* [PROBLEM DESCRIPTION]: Take the lines from the one containing "The height and width of the screenshot is (310, 661)." through the final line below and restate them exactly. Omit the pictures.

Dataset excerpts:
***

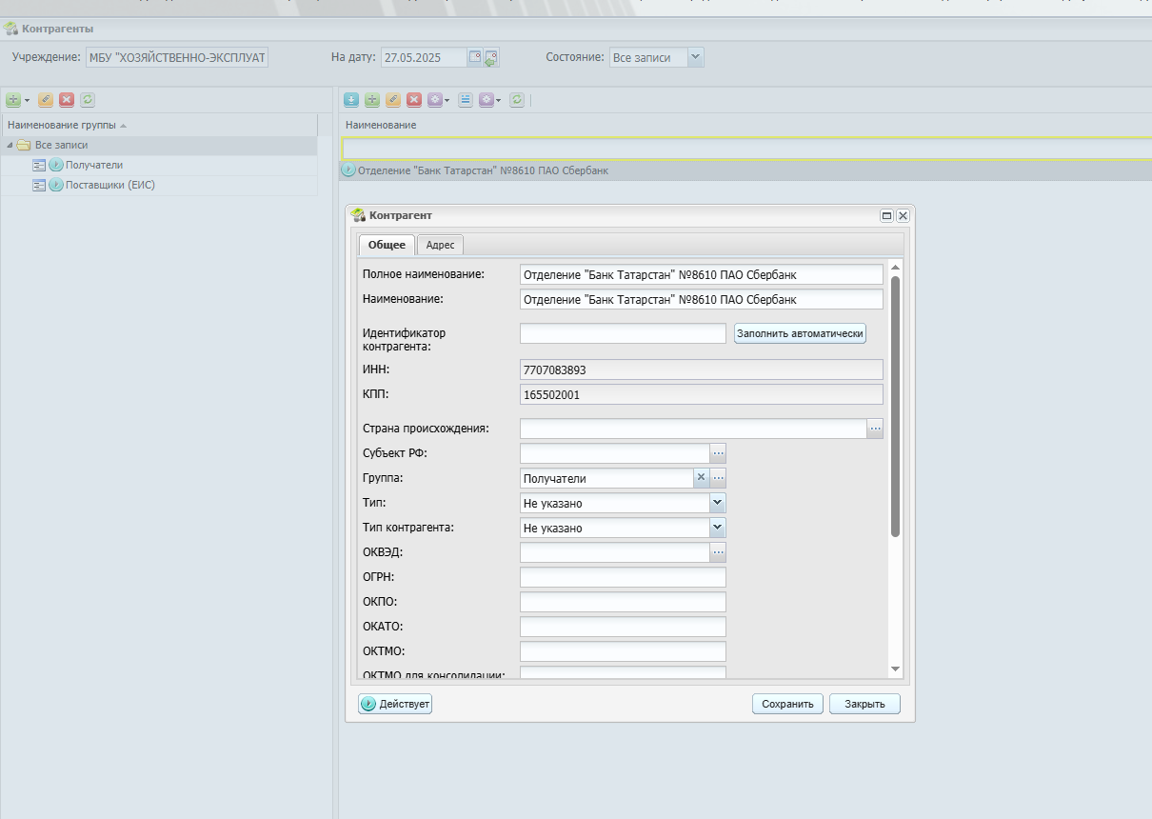This screenshot has height=819, width=1152.
Task: Click the Сохранить button
Action: click(x=787, y=704)
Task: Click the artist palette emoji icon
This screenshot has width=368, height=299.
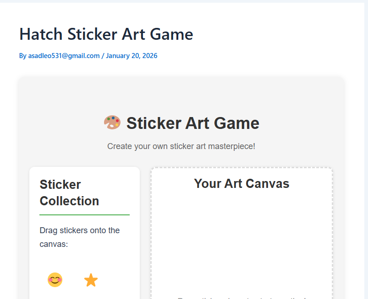Action: 112,123
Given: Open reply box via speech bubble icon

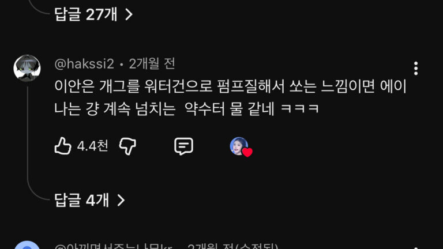Looking at the screenshot, I should pos(183,146).
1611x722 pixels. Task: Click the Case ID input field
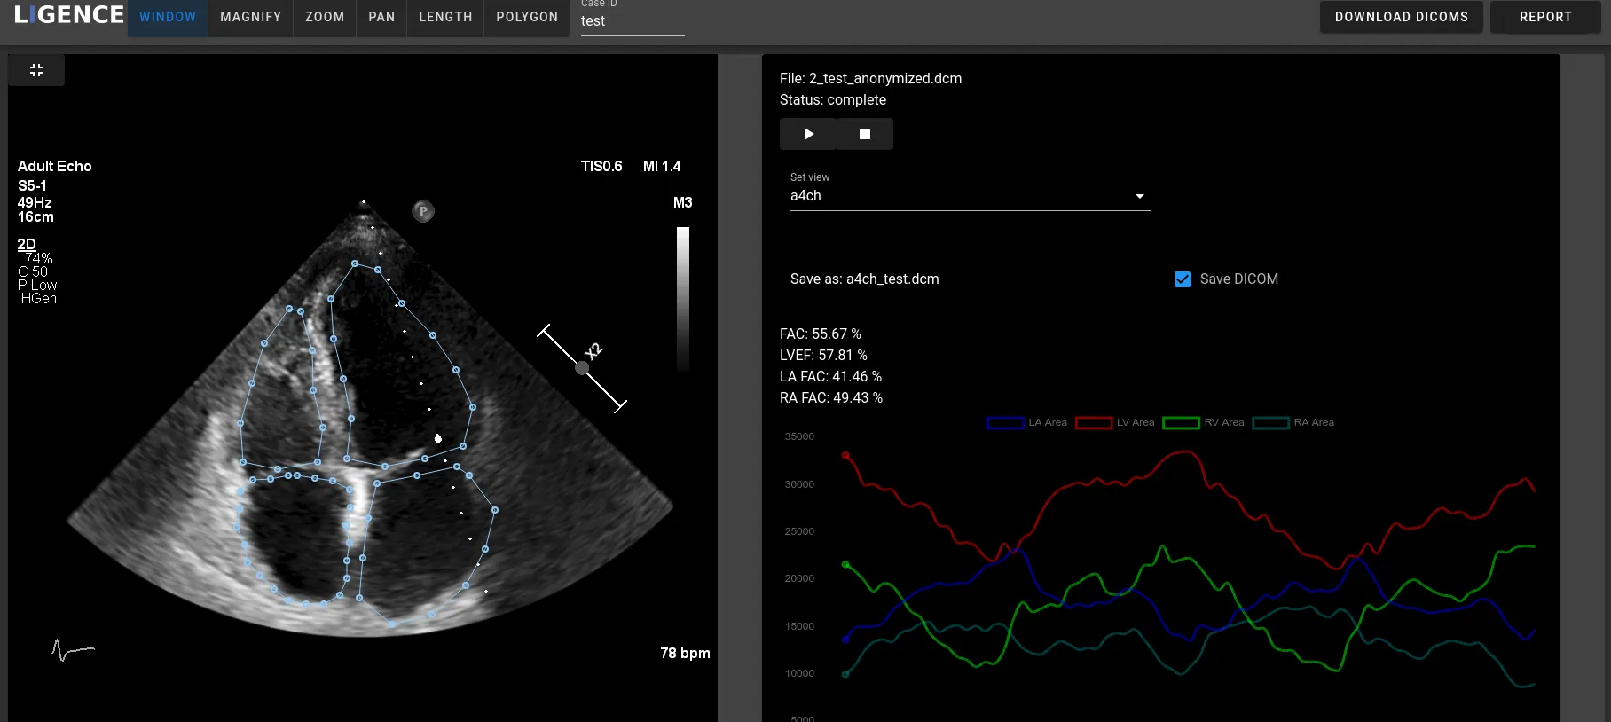632,21
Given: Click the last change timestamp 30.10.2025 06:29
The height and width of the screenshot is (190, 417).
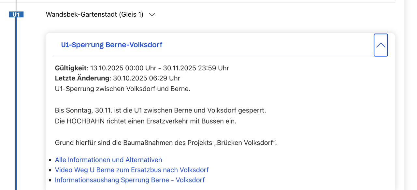Looking at the screenshot, I should [x=147, y=78].
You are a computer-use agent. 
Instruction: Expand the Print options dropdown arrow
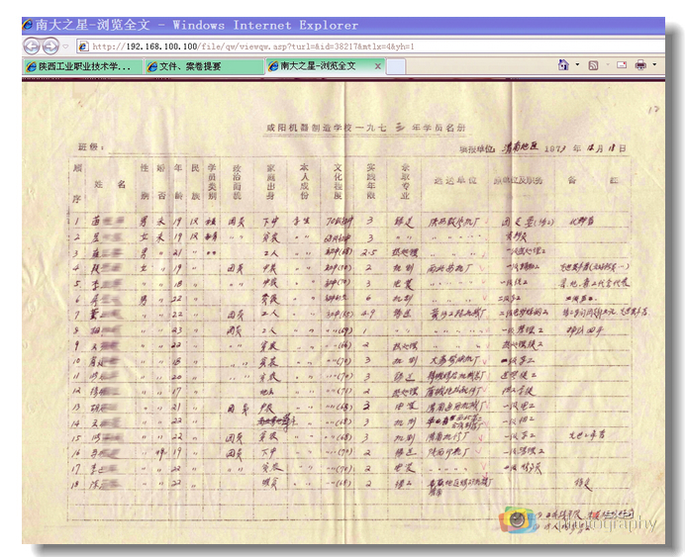point(653,66)
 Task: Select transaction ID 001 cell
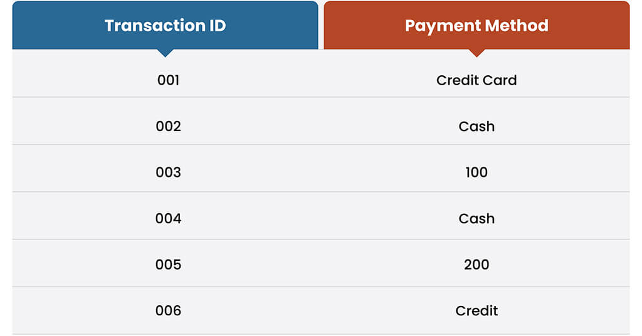[168, 80]
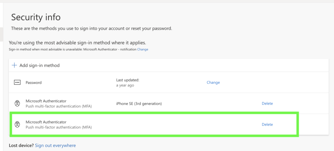Click Change next to Microsoft Authenticator - notification
Image resolution: width=334 pixels, height=151 pixels.
pos(143,49)
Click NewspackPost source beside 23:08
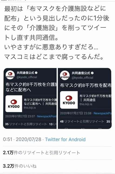Viewport: 115px width, 174px height. [103, 113]
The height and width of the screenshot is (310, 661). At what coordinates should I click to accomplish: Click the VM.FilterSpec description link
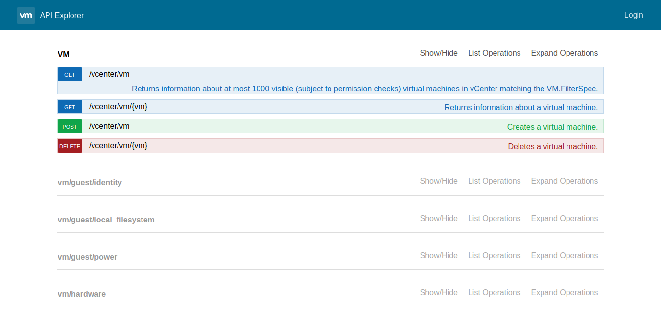(x=364, y=89)
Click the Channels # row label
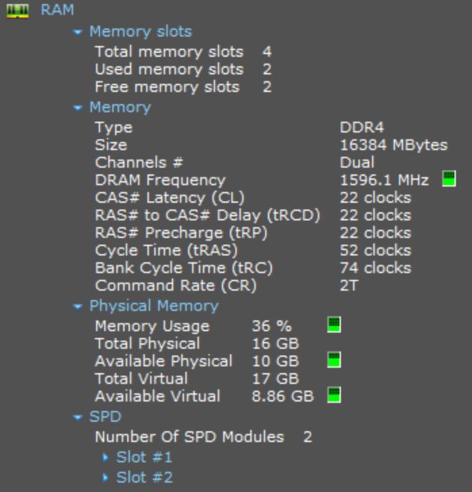This screenshot has height=492, width=472. pos(139,163)
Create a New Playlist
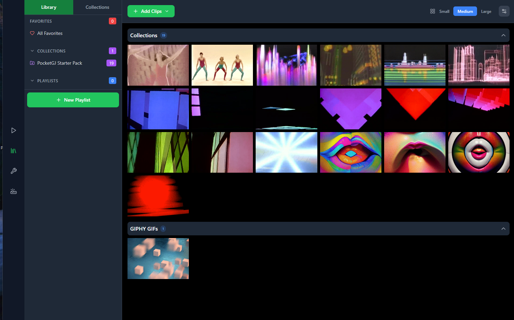514x320 pixels. (x=73, y=100)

***

* [SOLUTION FOR THIS EXERCISE]:
The height and width of the screenshot is (310, 661). At what coordinates should I click to accomplish: Click the VM.FilterSpec description link
(x=364, y=89)
Click the Channels # row label
This screenshot has height=492, width=472. pos(139,163)
Create a New Playlist
514x320 pixels. (x=73, y=100)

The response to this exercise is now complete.